#### Exercise instructions:
Write out the rows verbatim, starting with the line that contains "1389x868 pixels. At" and ending with the line that contains "Action: 846,375", both lines included.

******************************

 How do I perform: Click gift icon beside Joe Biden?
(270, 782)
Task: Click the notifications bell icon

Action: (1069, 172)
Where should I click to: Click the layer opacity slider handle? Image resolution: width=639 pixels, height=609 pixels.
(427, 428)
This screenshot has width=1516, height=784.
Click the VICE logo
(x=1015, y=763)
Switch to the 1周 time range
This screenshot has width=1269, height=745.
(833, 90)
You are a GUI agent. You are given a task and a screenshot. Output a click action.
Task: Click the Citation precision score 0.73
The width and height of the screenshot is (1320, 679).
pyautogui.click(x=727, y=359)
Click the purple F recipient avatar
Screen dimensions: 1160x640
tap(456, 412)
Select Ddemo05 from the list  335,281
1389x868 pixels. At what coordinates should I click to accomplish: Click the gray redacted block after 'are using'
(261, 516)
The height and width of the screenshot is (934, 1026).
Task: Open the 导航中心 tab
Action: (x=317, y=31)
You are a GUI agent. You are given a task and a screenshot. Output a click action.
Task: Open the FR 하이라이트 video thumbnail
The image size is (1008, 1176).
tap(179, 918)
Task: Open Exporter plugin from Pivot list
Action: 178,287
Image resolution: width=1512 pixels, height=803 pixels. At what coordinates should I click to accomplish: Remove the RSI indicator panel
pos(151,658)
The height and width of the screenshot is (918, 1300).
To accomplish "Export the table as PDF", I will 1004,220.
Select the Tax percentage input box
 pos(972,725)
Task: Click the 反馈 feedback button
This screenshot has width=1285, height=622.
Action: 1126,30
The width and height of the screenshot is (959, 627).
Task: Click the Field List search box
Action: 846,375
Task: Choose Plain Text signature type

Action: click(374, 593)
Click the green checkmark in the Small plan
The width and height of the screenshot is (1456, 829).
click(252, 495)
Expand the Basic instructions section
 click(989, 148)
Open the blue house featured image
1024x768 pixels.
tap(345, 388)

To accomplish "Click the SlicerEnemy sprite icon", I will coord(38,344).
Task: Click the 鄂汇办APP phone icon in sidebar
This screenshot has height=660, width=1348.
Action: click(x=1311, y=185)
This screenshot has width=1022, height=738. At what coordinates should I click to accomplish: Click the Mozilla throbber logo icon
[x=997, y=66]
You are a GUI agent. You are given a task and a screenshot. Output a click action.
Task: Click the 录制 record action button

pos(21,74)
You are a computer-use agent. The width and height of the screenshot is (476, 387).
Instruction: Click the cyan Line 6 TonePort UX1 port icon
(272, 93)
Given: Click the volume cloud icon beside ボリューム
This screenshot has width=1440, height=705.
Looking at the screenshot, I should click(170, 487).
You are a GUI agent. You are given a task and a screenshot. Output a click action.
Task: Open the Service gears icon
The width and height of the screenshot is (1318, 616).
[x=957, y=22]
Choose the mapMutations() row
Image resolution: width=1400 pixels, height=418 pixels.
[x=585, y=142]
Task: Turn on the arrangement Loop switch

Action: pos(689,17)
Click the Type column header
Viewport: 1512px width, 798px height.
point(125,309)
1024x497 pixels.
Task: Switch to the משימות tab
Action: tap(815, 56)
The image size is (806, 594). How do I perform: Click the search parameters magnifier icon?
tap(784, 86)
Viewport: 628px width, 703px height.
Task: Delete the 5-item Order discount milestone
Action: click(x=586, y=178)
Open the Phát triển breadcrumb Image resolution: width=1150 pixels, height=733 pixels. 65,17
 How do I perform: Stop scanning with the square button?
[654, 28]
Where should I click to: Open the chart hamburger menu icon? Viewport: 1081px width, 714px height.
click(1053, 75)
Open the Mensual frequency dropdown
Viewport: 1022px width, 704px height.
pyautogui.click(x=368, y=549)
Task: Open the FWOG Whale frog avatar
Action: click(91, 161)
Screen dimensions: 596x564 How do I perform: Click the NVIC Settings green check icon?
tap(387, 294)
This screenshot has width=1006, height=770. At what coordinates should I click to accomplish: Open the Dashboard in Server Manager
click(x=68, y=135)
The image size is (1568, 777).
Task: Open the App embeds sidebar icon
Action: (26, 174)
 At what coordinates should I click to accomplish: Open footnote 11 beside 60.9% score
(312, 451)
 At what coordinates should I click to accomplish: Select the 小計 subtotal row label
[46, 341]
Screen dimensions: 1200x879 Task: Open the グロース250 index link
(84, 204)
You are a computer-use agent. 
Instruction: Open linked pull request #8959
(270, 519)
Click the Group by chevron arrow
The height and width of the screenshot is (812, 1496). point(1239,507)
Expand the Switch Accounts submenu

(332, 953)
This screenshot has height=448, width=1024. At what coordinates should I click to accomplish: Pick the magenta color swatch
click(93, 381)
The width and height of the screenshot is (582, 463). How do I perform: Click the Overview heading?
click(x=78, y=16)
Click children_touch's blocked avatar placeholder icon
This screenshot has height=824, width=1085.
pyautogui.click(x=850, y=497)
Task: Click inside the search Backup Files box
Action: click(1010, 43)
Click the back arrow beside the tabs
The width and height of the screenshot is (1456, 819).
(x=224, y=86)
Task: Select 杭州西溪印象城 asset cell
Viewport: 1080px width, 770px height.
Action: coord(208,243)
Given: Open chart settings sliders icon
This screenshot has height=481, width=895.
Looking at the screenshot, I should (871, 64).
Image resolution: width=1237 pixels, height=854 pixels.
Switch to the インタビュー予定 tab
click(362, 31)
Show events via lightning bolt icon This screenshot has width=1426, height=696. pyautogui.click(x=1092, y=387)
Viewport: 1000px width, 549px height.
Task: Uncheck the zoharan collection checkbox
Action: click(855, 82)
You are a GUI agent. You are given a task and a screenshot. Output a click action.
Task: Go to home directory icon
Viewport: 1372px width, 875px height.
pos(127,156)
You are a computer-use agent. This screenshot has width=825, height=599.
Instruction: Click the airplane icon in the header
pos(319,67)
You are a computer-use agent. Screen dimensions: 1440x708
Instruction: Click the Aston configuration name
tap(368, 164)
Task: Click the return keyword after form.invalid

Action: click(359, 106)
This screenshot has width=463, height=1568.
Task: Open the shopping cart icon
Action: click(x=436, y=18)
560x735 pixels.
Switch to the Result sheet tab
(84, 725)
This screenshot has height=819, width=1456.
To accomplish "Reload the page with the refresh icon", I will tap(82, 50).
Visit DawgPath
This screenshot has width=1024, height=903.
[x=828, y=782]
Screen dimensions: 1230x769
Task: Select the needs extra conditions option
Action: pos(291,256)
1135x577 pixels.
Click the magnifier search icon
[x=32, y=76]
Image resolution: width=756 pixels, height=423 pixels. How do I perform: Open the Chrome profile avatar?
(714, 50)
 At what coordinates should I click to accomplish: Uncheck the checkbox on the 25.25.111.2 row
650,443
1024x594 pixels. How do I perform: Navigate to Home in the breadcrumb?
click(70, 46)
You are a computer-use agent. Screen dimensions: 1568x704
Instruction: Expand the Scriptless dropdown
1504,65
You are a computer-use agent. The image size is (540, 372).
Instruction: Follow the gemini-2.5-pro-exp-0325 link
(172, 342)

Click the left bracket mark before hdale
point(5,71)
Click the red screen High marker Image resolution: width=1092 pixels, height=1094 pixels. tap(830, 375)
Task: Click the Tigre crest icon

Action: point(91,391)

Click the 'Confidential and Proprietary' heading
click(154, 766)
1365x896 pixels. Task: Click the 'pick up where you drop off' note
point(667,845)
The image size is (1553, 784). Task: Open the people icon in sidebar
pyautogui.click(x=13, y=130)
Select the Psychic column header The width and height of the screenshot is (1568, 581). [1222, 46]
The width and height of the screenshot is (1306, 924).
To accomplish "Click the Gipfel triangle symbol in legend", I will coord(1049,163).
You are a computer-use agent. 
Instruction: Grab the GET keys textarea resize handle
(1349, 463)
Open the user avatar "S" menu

******************************

#### Answer to the exercise:
1389x868 pixels. At what coordinates should I click to accomplish: Click the gray redacted block after 'are using'
(261, 516)
The height and width of the screenshot is (934, 1026).
Task: Open the 导航中心 tab
Action: (x=317, y=31)
You are a GUI agent. You are given a task and a screenshot. Output a click action.
Task: Open the FR 하이라이트 video thumbnail
The image size is (1008, 1176).
tap(179, 918)
Task: Open Exporter plugin from Pivot list
Action: 178,287
Image resolution: width=1512 pixels, height=803 pixels. At what coordinates should I click to accomplish: Remove the RSI indicator panel
pos(151,658)
The height and width of the screenshot is (918, 1300).
To accomplish "Export the table as PDF", I will 1004,220.
Select the Tax percentage input box
 pos(972,725)
Task: Click the 反馈 feedback button
This screenshot has width=1285, height=622.
Action: 1126,30
The width and height of the screenshot is (959, 627).
Task: Click the Field List search box
Action: 846,375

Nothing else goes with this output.